ENTRIES »

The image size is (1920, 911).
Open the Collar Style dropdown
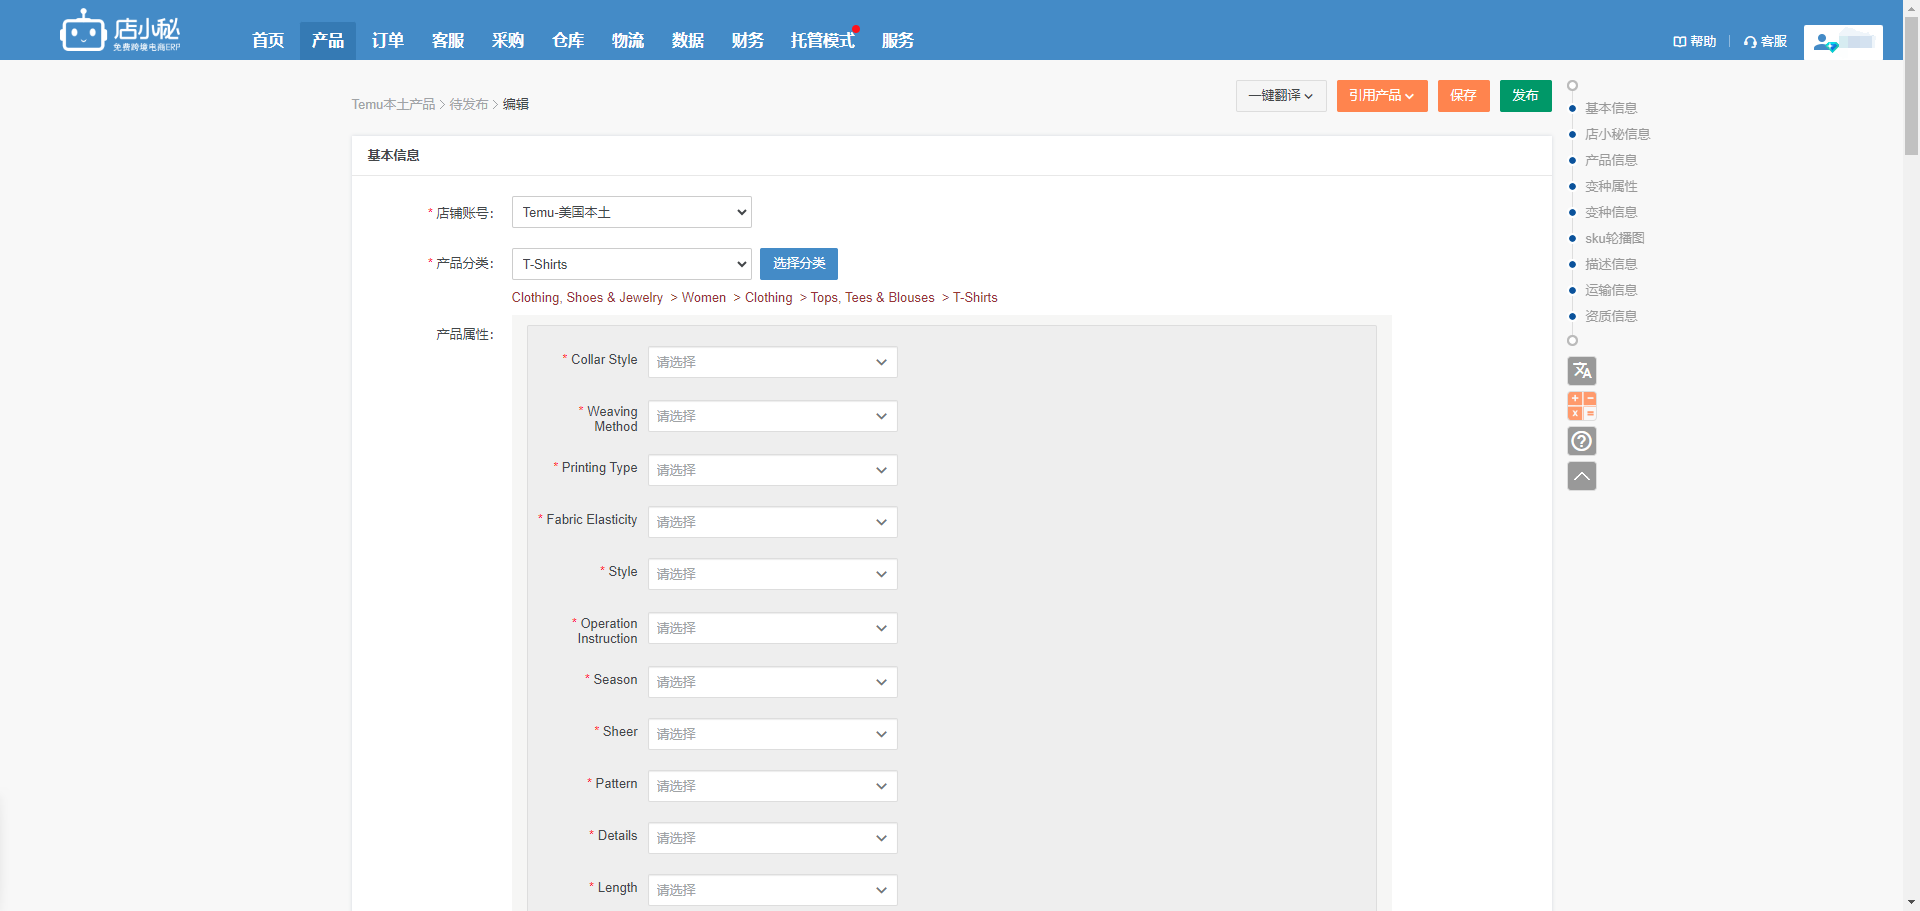pyautogui.click(x=772, y=362)
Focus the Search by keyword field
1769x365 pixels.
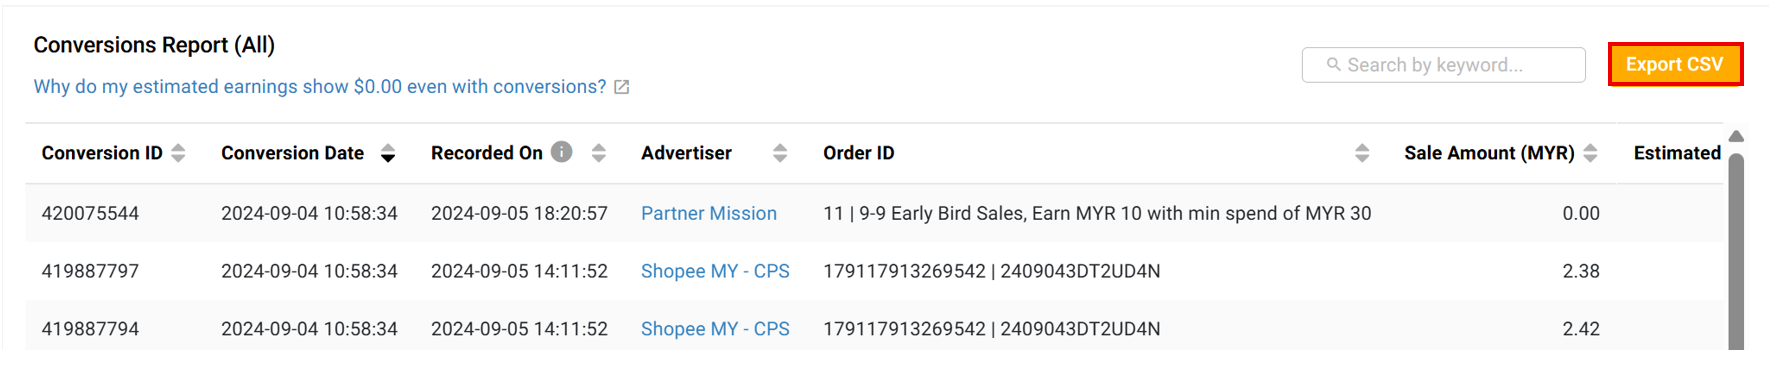coord(1443,65)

GOAL OF THE EXERCISE »
Return the lines above word for word, leaving out the pictures.

COMPLETED TASK »
The image size is (1920, 911).
Open the Collar Style dropdown
pyautogui.click(x=772, y=362)
Focus the Search by keyword field
1769x365 pixels.
coord(1443,65)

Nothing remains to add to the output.